With that image in mind, is it any wonder that most young people don’t aspire to careers in such hostile-looking facilities?
This observation comes from Keith Campbell, director of Pennsylvania’s Industrial Maintenance Training Center. The IMTC is a cooperative effort between industry and government aimed at getting more trained employees for the state’s industrial firms. Campbell is finding out just what kind of obstacles he must overcome to fill the pipeline with promising job candidates. Manufacturing’s perception problems among the nation’s youth have been widely chronicled, so you would think Campbell could find a lot of companies eager to put on a good face for potential new hires in secondary schools. He floated the concept of opening plants and giving tours so school kids could see what went on inside factory walls.
The idea went nowhere. “The answer among manufacturers was pretty much no,” says Campbell. A variety of issues, among them the legal liabilities involved, conspired to thwart him.

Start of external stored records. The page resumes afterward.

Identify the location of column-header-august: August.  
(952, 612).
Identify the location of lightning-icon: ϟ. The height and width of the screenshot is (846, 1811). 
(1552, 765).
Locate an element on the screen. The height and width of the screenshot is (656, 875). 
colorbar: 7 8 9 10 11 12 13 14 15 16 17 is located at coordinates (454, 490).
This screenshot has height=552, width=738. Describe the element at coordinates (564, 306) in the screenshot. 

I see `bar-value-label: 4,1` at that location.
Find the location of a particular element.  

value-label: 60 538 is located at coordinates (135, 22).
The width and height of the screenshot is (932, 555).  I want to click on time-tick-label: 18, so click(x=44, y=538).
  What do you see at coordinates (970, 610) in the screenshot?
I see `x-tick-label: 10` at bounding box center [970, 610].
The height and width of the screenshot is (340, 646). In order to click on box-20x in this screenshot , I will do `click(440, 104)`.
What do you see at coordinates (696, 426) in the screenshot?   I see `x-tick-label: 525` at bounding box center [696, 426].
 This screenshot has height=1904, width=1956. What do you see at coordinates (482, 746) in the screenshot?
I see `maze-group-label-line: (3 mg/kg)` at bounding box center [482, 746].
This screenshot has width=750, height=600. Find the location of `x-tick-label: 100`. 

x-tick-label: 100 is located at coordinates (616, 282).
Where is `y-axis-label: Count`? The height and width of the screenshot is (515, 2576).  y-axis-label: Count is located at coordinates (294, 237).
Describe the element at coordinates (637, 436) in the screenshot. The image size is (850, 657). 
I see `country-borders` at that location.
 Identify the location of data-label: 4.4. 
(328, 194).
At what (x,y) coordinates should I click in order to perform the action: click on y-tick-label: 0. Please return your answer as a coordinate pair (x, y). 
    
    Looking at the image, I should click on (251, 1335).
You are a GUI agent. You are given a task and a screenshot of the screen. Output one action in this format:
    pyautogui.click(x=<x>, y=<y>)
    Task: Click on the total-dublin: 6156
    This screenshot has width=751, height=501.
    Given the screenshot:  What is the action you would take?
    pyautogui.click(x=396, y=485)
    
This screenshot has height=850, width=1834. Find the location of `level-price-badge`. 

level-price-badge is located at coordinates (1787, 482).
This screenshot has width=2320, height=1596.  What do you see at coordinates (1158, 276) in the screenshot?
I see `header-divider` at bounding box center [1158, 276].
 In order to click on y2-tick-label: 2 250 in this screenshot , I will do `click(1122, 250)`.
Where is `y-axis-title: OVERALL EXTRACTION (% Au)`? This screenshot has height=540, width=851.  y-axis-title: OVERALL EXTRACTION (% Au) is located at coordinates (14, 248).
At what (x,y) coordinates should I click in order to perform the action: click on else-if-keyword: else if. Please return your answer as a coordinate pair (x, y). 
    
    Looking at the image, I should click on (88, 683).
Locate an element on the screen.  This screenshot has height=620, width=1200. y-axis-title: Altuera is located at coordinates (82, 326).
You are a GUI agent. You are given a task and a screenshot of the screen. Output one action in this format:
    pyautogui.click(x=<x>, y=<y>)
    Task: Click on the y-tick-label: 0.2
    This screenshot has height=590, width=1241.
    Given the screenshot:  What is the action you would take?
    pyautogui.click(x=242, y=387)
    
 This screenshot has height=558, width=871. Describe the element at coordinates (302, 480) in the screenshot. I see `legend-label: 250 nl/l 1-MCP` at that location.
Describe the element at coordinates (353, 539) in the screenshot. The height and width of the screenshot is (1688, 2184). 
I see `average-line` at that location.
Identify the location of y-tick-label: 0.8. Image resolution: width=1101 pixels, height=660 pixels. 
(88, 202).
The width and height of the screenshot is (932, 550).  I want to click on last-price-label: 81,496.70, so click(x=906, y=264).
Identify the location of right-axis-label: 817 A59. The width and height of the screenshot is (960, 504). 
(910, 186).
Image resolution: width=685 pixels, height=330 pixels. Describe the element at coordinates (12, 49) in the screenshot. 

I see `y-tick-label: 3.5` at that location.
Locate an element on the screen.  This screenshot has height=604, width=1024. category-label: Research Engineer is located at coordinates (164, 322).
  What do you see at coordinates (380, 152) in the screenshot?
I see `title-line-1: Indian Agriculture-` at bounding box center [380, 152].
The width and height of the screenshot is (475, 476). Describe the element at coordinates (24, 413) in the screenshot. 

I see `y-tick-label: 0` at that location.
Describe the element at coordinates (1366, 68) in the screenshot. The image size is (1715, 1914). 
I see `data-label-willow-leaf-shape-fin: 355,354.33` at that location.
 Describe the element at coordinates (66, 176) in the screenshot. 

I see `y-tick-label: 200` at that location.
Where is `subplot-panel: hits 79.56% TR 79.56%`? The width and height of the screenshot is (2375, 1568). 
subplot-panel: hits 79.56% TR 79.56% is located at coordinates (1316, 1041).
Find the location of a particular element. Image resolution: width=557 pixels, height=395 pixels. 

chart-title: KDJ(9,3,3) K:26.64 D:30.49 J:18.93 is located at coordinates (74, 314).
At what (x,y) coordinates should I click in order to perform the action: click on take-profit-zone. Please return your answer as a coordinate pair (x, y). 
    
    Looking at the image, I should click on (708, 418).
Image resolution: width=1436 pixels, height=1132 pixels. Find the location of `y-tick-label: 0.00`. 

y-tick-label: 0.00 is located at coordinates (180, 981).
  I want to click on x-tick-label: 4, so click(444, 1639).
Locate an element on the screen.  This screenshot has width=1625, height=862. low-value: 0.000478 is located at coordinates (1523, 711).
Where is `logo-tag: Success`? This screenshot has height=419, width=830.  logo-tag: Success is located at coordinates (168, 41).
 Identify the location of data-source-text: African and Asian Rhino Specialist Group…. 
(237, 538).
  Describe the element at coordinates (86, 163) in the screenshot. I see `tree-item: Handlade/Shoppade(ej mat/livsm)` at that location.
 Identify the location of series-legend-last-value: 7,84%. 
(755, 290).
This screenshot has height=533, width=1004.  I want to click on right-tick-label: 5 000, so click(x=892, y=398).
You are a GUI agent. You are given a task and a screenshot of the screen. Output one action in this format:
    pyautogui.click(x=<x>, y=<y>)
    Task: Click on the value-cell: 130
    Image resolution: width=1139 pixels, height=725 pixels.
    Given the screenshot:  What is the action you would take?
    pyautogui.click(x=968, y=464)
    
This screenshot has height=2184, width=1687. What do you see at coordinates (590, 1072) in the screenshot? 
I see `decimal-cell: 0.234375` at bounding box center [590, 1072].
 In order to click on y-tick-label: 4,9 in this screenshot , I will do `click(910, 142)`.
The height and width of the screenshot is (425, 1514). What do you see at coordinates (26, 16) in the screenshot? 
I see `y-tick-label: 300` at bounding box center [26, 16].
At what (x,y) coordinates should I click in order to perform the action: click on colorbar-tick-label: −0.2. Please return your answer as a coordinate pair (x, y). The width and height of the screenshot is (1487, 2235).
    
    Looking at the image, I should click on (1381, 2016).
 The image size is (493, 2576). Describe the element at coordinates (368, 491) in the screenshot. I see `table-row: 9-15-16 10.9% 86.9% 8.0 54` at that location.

But a bad image isn’t the only problem Campbell faces. Compensation for trained technicians, field service engineers, and maintenance personnel hasn’t kept pace with what’s available in other areas of the economy. “Right now, people hauling the goods around in trucks can make about as much as knowledge workers who produce the goods being hauled,” he says.
Campbell made these comments at the recent Pack Expo show, considered the premier venue for manufacturers of packaging equipment. If opinions expressed there are any indication, compensation and a poor image aren’t the only problems facing manufacturers. Another is that workers who do find industrial jobs just aren’t being trained to hit the ground running.
Contrast the situation in the U.S. with that of Germany. German manufacturers have no trouble finding candidates for factory work. And, contends Elau Inc.’s John Kowal, German maintenance technicians get an education that is more directly useful on the factory floor than that of degreed engineers in the U.S. “American engineers never even see a PLC or a motion controller in school,” he says. Kowal should know: He works for a company that has a German parent.
Automation technicians in Germany study for four years while spending half their time on practical factory work. The best of these candidates compete to become what’s called a mechatronic technician, a position that is well recognized in the German manufacturing industry and which holds a certain amount of prestige.
Prestige is a foreign concept to U.S. workers engaged in industrial work. It is one of the fronts that will have to be overhauled if factories are to ever be more than big ugly buildings to the next generation of U.S. high-school graduates.